Earlier in the day, Gotytom Gebreslase made it a double victory for Ethiopia in the marathons, following in the footsteps of Tamirat Tola 24 hours earlier by taking a convincing win in the women’s in 2:18:11. Race favourite Ruth Chepngetich, the 2019 champion, led the lead group past the 18km mark but then dropped out due to stomach problems.
That carved close to three minutes off the championship record set by Paula Radcliffe in 2005, but the fate of the gold medal remained in doubt until the closing two kilometres, with the 27-year-old Ethiopian then breaking clear of Kenya’s Judith Korir, who set a PB of 2:18:20 in second.

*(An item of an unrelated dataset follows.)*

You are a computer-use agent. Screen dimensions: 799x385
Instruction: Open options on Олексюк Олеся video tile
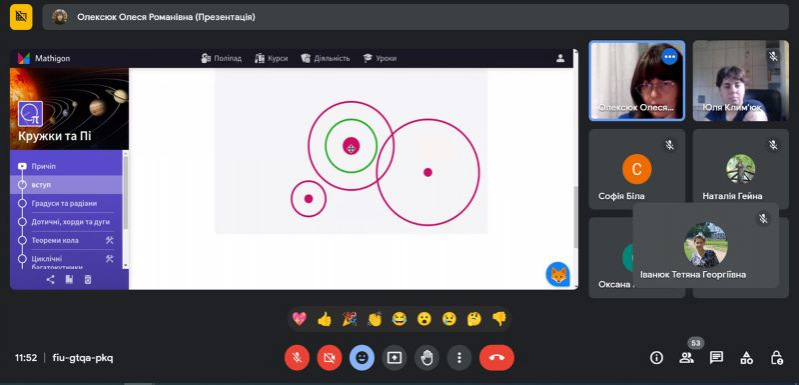[669, 57]
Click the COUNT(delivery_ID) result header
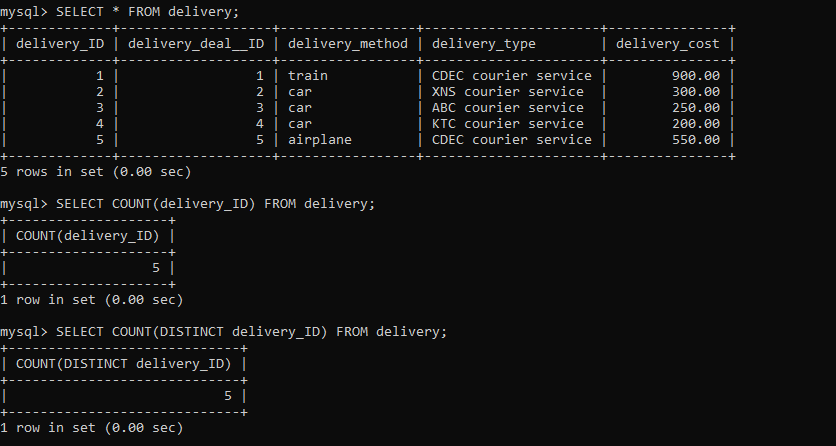This screenshot has height=446, width=836. pos(88,236)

“The Kenyan runner asked me to pass her, but I stayed patient,” said Gebreslase. “Towards 40km, I felt strong and decided to leave.”

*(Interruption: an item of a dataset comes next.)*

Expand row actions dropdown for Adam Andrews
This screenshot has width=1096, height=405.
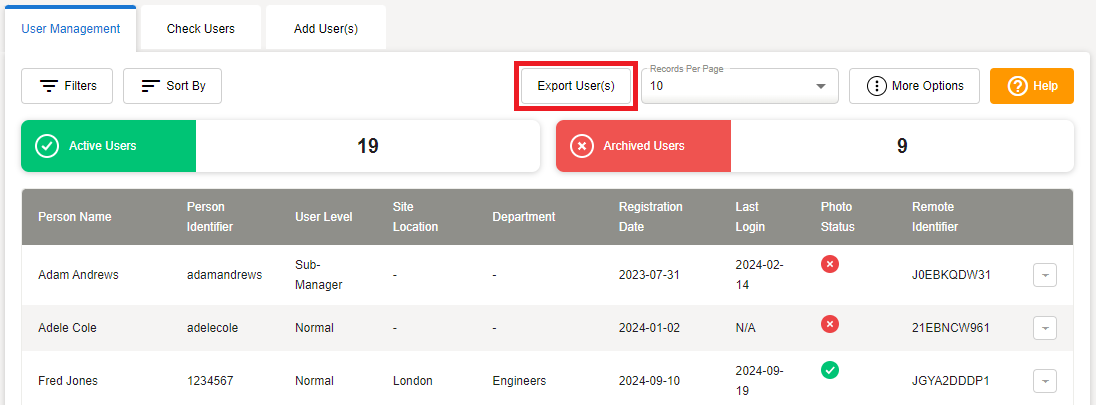1044,275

Israel’s Lonah Salpeter claimed bronze in 2:20:18. Eritrea’s Nazret Weldu was next with a national record of 2:20:29 while USA’s Sara Hall was fifth with 2:22:10. In a race of impressive depth, athletes one to nine set the best times for their respective places in the championships’ history.
In the men’s 200m heats, world champion Noah Lyles took a relaxed attitude to his 200m heat, waving his hand at competitors halfway down the home straight, and given those antics his time of 19.98 (-0.3m/s) was all the more impressive. It was the first ever wind-legal sub-20 in the heats of a global championships.
Chief rival Erriyon Knighton looked to be running well within himself when coasting to victory in 20.01 (2.1m/s), while Alexander Ogando of Dominican Republic broke new ground with a national record of 20.01 (0.5m/s) to win his heat.
Aminatou Seyni of Niger was quickest in the women’s 200m heats with a national record of 21.98 (1.1m/s), beating 100m champion Shelly-Ann Fraser-Pryce (22.26). World leader Shericka Jackson ran a composed 22.33 (2.5m/s) while US champion Abby Steiner clocked 22.26 (0.9m/s).
In the women’s discus qualification, gold medal favourite Valarie Allman had some nervous moments after fouling her first two attempts but the world leader put the crowd’s worries to rest after launching a 68.36m effort to advance. Jorinde van Klinken of the Netherlands was next best with 65.66m.